Again, if the Catholic School is no longer where the Catholic Christian faith is the primary reason for the school’s existence, then should the church not question whether to continue funding a Catholic high school?

Consider how much local parishes support the schools. As a member of a parish myself, I know that a certain percentage of my weekly donation to the collection goes to further Catholic education. If I am no longer certain of the Catholicity of a Catholic high school, then the situation becomes an issue of injustice, not only to the students and teachers, but to the families and donors who are actually supporting the mission of Catholic high schools.

Are the best days of Catholic education schools indeed behind us?
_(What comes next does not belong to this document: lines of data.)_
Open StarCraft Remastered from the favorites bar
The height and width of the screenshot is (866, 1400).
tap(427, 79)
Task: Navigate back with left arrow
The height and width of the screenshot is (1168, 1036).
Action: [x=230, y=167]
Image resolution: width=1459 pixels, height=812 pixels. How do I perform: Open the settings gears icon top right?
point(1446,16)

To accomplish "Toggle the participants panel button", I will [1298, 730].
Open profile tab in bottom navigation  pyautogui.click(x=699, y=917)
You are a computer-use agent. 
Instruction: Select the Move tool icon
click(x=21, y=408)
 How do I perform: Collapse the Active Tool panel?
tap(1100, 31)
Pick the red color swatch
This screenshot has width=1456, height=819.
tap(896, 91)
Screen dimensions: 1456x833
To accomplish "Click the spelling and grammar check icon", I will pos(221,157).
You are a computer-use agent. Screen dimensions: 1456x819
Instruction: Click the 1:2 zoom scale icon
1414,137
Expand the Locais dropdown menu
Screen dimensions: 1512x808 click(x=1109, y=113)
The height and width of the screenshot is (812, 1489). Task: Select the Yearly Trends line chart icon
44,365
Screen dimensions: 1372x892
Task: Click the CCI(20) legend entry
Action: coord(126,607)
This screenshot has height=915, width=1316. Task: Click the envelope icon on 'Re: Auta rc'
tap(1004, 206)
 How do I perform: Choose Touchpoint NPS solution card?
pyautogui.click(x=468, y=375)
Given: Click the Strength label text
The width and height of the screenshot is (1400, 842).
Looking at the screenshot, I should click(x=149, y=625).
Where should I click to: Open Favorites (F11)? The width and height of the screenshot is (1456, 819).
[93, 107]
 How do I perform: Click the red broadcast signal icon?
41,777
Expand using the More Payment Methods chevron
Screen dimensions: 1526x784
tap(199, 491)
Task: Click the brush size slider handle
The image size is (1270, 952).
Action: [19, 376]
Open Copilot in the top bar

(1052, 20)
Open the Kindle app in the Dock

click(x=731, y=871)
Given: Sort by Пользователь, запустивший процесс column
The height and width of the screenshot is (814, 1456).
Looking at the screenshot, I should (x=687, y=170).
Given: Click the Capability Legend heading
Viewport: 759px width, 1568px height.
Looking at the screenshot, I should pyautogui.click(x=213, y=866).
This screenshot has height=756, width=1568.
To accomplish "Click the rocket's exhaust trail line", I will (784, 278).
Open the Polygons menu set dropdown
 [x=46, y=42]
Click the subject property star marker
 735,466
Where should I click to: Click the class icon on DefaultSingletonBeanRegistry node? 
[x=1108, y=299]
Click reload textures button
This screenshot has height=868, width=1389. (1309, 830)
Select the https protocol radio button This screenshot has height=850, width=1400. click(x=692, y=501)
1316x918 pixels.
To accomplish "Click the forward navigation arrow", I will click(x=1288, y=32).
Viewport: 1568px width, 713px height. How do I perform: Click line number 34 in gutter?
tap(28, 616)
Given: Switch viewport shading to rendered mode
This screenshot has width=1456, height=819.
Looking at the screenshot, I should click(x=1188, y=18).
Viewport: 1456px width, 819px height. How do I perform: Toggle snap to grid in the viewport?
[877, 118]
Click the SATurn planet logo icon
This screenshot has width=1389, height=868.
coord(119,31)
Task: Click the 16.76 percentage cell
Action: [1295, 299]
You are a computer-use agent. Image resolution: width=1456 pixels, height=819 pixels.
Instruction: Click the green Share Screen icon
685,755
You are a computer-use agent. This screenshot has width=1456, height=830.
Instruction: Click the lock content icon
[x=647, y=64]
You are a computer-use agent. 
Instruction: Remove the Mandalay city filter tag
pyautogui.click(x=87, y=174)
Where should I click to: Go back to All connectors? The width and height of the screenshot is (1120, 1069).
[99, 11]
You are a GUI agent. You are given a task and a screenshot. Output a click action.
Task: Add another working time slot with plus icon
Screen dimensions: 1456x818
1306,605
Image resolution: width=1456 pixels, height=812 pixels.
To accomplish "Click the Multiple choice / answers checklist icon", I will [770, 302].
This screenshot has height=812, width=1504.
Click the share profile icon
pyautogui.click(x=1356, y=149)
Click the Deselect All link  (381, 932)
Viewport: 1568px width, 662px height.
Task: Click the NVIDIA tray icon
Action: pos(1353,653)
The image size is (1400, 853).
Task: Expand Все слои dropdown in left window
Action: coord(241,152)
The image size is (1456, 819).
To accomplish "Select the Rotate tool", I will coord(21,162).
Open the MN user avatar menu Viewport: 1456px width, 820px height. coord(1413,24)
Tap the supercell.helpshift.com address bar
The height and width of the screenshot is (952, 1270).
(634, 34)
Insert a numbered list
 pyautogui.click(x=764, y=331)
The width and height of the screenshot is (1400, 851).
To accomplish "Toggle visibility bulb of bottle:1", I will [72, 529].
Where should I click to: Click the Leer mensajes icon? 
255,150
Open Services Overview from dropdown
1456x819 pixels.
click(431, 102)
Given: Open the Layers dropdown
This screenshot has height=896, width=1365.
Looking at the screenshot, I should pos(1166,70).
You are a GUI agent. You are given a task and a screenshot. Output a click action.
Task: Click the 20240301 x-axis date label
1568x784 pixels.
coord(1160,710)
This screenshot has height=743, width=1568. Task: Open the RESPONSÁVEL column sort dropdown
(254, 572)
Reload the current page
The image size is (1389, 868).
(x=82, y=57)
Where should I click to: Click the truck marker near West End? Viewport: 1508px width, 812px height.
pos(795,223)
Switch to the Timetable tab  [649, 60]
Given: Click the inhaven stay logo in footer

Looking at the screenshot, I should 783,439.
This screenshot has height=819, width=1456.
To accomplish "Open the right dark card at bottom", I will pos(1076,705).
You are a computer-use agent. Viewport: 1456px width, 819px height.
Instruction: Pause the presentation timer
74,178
When Catholics routinely no longer believe in the existence of God, miracles, the Resurrection of Christ, the Virgin Birth, or hearken to Church Teaching concerning the power of prayer, the inviolable dignity of each and every human life from conception to natural death, the dignity of human sexuality and marriage, weekly church attendance and participation, the requirements of social justice, pursuing the common good, and belief in the afterlife, and instead believe that the Church has perpetuated a lie or a myth that has deceived millions throughout history, this seems to be a situation that must be addressed in every Catholic home, not simply in the classroom.

It is – without a doubt – a struggle for the very soul of the Church and our faith in Christ. Our Catholic high schools were established to further the commitment to the faith. May we continue to nurture the faith of our ancestors – many who came here to the United States as unwanted pilgrim immigrants and established Catholic communities with their blood, sweat and tears.